Children frolicking in neighbourhood ponds in the summer months is a common sight in Kerala, a State that has an abundance of water bodies. The summer this year, however, took all the pleasure out of the water games for children when many young children fell prey to a rare but lethal infection of the central nervous system, amoebic meningoencephalitis, caused by free-living amoebae (FLA) found in freshwater, lakes, and rivers. Reassurances from public health experts that the infections were sporadic did nothing to ease public anxiety because of the frequency with which amoebic meningoencephalitis was being reported in the State from various districts.

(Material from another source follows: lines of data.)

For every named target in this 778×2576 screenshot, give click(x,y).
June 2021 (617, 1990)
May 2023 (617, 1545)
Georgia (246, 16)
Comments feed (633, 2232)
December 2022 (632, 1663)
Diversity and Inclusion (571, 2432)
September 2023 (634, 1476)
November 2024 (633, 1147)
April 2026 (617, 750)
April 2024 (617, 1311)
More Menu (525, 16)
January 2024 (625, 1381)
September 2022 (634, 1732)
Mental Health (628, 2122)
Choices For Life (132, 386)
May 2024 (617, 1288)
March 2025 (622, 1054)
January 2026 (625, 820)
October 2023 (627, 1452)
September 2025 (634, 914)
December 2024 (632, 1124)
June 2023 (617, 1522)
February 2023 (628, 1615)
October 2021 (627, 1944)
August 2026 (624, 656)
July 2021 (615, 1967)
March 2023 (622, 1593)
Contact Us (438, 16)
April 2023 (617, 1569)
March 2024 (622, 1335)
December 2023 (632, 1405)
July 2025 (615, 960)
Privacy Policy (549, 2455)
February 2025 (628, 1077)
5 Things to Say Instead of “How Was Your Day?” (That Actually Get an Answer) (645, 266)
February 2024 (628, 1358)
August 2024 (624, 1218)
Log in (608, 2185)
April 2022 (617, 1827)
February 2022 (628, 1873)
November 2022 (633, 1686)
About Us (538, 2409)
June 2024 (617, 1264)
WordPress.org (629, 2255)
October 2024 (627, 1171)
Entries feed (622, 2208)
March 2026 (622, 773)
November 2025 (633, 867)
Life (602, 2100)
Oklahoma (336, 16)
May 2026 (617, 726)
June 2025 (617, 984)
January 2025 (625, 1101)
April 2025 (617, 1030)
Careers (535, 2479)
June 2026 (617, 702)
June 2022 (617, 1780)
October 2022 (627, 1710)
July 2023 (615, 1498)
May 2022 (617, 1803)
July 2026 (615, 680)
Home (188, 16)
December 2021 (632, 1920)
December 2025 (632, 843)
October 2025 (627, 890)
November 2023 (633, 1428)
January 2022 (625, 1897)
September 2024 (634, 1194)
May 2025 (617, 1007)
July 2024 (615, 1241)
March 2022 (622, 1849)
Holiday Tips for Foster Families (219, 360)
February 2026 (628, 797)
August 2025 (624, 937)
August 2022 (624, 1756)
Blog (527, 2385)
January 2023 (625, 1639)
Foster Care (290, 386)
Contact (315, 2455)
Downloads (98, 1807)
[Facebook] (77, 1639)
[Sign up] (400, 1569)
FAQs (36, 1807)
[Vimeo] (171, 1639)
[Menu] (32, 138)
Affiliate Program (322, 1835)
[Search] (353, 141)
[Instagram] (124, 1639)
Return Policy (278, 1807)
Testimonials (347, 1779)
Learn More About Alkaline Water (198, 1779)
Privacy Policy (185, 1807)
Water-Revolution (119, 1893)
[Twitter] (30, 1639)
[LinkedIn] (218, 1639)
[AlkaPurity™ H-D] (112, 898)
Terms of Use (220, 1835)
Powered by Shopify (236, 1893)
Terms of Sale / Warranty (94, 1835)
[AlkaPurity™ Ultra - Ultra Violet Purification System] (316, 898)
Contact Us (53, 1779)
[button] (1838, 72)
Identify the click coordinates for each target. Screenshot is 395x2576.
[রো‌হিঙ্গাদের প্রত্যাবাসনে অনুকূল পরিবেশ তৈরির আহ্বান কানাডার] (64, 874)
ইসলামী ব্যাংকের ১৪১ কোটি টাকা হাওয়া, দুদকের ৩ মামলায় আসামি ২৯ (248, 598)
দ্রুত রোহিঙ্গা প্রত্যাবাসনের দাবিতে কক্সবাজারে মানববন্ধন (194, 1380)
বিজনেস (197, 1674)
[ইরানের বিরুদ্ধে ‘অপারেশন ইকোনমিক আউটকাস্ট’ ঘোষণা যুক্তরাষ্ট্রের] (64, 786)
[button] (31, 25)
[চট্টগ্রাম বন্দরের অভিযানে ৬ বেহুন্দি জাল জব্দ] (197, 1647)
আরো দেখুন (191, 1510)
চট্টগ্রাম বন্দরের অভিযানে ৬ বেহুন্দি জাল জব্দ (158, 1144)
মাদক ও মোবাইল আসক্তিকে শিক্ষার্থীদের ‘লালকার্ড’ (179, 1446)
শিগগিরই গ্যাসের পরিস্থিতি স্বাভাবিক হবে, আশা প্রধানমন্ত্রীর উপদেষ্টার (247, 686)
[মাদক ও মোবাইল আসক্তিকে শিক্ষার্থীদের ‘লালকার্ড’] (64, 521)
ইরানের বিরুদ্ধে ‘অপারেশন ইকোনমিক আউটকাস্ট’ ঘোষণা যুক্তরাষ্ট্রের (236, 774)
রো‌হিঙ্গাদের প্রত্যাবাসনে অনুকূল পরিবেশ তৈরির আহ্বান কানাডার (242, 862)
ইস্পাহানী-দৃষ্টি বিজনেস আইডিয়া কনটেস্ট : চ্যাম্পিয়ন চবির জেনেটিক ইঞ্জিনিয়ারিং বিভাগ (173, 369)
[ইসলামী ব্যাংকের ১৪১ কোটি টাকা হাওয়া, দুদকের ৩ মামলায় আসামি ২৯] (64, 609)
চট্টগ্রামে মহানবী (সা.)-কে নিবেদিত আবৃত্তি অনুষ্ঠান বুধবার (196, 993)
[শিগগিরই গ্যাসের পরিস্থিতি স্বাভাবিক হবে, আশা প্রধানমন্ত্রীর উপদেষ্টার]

Most of the affected were young children from 5–15. This picture changed dramatically in the month of August when, quite unusually, an all-adult case cluster of amoebic meningoencephalitis — eight cases in all — was reported from Thiruvananthapuram. But despite reporting an unusually high number of 19 cases of amoebic meningoencephalitis in five months, Kerala also managed to create medical history of sorts because it managed to save 14 out of the 19 cases, bringing down the mortality rate of amoebic encephalitis, from the global rate of 97% to 26%.

On September 12, all 10 persons who were undergoing treatment for amoebic encephalitis at Thiruvananthapuram Government Medical College hospital were discharged, having completed the 28-day treatment course of the State-adapted U.S. Centers for Disease Control and Prevention tr.